UPDATED: Scott Johnson taps one of his readers to be a new feature post — claiming that Rev. Jackson was [somehow] a horrible man, because he didn’t walk a picket line for the full eight hours(?!) — in San Diego in the later 1990s. Damn.
Our “reader/reporter” claims that because he didn’t have “mommy & daddy’s money” he had to make due on union strike stipends — and so, had to borrow from a roommate to feed himself until the strike ended (and — horror of horrors! he had to punch a clock on the picket line each day!). It galled him that the Reverend (a senior citizen!) didn’t stay with them all eight hours in the hot San Diego sun. Wow. That’s… it?!? [I too paid my own way (every penny) since I was 17 from a large mining family in the mountains — through undergrad, and law school — every single expense — food, light, rent, tuition and books — no car; all by working in a [non-union] hard rock mine, taking student loans and going to less expensive schools — in those summers.]

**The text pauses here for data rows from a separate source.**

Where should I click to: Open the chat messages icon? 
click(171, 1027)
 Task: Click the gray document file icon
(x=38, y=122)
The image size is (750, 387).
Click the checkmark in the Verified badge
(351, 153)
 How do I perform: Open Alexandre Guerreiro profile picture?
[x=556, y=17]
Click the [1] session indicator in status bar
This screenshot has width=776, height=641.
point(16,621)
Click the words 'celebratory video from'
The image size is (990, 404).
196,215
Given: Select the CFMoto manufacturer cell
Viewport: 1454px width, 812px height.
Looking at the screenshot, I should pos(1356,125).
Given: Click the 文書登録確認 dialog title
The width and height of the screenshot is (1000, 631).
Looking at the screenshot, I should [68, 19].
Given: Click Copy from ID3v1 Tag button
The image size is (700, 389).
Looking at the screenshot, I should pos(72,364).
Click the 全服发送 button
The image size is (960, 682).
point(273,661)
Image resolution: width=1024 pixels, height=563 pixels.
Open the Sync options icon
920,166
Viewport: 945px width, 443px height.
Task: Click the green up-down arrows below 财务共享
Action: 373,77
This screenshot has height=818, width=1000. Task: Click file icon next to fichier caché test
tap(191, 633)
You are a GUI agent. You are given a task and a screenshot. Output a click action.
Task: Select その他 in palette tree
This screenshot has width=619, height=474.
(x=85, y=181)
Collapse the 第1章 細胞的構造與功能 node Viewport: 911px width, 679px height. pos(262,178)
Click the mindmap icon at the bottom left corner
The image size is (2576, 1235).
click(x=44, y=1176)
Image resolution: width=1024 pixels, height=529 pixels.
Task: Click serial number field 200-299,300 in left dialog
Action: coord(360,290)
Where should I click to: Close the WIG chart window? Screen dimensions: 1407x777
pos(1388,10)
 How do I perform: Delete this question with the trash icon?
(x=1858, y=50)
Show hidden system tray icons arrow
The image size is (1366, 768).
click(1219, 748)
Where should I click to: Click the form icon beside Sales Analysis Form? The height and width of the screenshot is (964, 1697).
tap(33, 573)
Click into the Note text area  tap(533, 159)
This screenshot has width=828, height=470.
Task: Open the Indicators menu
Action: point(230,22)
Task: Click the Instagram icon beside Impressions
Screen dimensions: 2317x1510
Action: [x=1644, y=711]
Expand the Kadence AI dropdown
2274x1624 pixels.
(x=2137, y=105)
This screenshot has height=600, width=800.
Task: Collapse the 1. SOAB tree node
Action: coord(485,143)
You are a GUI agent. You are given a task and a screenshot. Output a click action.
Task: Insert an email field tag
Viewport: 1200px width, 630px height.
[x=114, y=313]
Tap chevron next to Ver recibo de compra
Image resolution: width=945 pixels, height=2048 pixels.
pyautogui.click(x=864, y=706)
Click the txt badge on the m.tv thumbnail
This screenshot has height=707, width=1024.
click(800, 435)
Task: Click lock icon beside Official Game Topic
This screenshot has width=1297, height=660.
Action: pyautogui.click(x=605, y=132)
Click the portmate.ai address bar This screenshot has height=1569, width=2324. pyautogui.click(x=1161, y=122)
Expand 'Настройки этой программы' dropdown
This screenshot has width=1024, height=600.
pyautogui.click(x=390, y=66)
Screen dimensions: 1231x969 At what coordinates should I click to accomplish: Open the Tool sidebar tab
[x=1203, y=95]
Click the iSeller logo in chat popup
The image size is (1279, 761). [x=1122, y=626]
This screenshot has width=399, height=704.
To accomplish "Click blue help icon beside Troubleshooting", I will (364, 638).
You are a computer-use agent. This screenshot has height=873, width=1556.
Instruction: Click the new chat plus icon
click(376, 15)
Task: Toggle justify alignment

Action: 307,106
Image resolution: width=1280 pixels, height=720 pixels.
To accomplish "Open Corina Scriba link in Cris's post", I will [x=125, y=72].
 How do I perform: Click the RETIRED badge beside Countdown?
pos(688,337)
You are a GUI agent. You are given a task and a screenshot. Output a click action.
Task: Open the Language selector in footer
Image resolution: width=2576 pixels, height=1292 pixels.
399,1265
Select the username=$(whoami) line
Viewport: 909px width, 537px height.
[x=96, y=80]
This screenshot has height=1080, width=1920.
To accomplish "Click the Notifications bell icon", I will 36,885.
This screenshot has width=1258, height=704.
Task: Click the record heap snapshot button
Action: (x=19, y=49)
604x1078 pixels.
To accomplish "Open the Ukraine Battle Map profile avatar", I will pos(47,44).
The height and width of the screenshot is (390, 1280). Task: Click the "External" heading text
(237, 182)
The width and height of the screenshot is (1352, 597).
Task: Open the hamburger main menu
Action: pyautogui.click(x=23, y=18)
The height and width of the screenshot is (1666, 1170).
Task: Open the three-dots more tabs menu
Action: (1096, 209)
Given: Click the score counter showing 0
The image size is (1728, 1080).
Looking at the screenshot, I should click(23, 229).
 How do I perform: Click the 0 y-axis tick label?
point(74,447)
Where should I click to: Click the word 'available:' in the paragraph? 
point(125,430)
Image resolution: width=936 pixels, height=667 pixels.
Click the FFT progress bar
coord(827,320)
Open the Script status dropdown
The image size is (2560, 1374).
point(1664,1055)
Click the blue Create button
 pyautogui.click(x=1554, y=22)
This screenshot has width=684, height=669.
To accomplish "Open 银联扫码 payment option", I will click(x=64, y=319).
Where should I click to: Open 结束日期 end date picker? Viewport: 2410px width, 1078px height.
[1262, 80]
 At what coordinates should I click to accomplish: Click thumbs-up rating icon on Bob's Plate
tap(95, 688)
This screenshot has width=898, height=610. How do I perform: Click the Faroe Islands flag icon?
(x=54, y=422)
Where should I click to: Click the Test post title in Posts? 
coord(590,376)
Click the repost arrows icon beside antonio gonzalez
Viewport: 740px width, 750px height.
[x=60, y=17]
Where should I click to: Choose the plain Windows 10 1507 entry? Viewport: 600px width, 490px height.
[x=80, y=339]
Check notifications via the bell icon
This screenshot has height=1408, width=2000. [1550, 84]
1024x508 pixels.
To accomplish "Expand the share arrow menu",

And so…. this (regrettably) forces me to tell of my not-at-all similar encounters — this being the first of many with Rev. Jackson, over the decades. I was a young law student, and had been staffing a Pro Bono clinic at Cabrini Green on Saturdays, all fall [a now bulldozed high density public housing project very near the law school]. Early Thanksgiving morning that year, on a frigid Chicago gray day, we clinic members, with the funds / backing of our Jesuit law school, were putting on a mass turkey dinner / feeding line — in the main courtyard. Hundreds of families were waiting patiently and politely, some singing gospel music, in line. Others had boom boxes playing Sugar Hill. Rev. Jackson arrived by 8 am, sharp — while we were still finishing set up — but he pitched right in, and stayed serving his fellow humans’ needs — until the food was gone — well after 3 pm. The winds were howling by then — but he stayed, already a senior citizen. Shivering — but he stayed.
Over the coming decades, we hosted him at the ’34 Act company I was Chief Counsel for, and later at our AM 100 law firms, where I was an equity partner. Always gracious — but unafraid to speak truth to power. Always. End, updated portion.
So Mirengoff, a privileged white kid from Baltimore (elite private high school education; Dartmouth undergrad and Stanford Law — white shoe law firm life for his entire career) purports to tell a black kid from Greenville, SC (who goes on to co-lead a US nation-changing civil rights movement, for millions and millions of humans) — circa 1954… how he should “mind that these are… his betters” — and be the “bigger, more noble” person. Damn. This is some deep BS:
…[Rev. Jackson had once said he spat in the food of the all white patrons, when he was a server at a SC country club, in his high school years. To which, Paul burps:] Had I been a black kid raised in South Carolina during the oppressive 1950s, I might well have been bitter enough to have done the same thing.
But this is not the behavior one would hope for in a future leader of a great moral movement. It’s almost certainly not something Martin Luther King Jr. ever did….
Gosh — he’s a full blown reincarnation of Jack Handey. Actually, that SNL character was far more profound.
Out — what a putz. All of this while Paul spent his career trying to limit the EEO rights of people of color — and women — in the US — as a lawyer for the richest one-tenth of 1%-ers out there. Damn.